| PROVIDED RECORDS |
○ ○ ○ ○ ○ ○ ○

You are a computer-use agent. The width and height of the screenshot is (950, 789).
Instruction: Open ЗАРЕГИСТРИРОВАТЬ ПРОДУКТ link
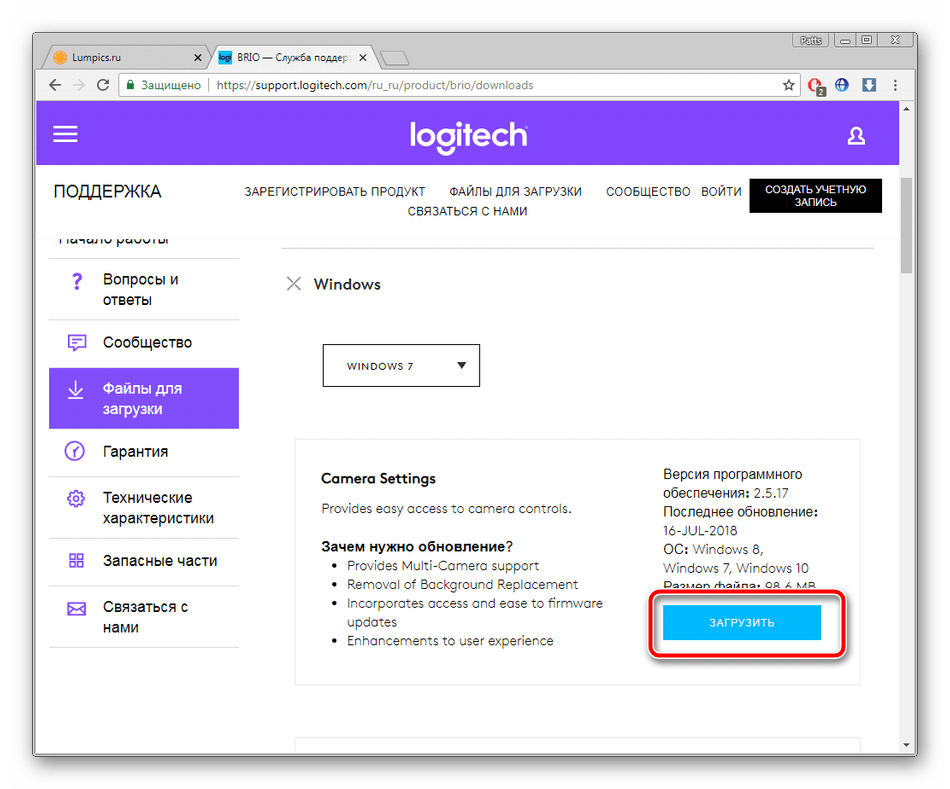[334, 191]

○ ○ ○ ○ ○ ○ ○

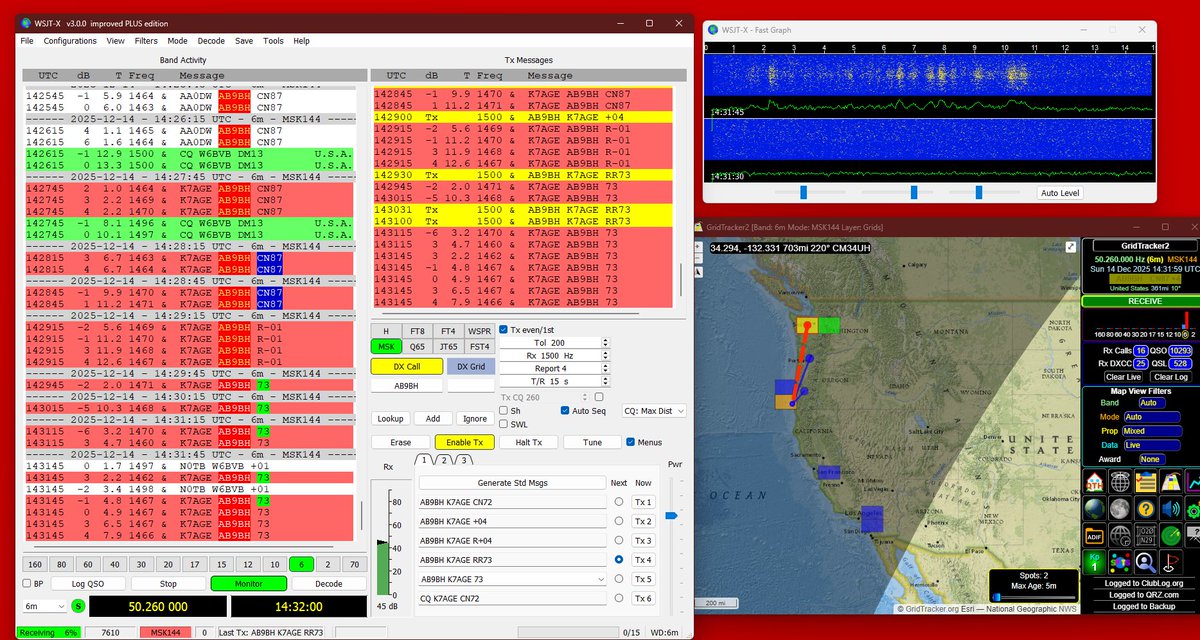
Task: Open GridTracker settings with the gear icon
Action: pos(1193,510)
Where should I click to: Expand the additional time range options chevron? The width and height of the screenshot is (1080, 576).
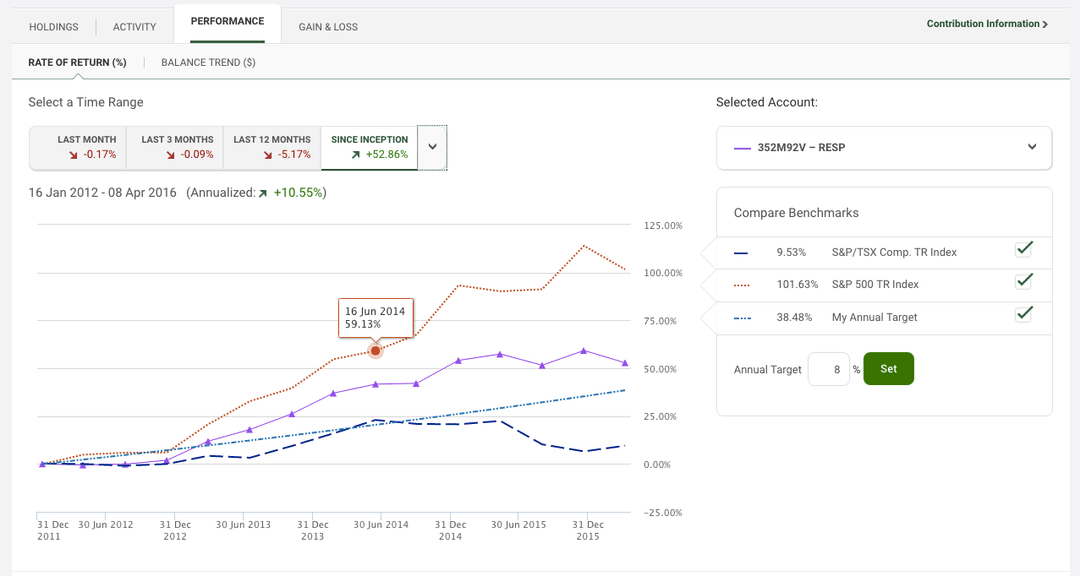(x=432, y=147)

○ ○ ○ ○ ○ ○ ○

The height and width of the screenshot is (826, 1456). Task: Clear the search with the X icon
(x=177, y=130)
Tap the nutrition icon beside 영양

○ ○ ○ ○ ○ ○ ○

| WORK REQUIRED |
Copy the material above word for word, from the line containing "Where should I" down to the line containing "(x=432, y=147)", with both of those lines included. Omit the pictures.

| THE ANSWER |
Where should I click to: Expand the additional time range options chevron? The width and height of the screenshot is (1080, 576).
(x=432, y=147)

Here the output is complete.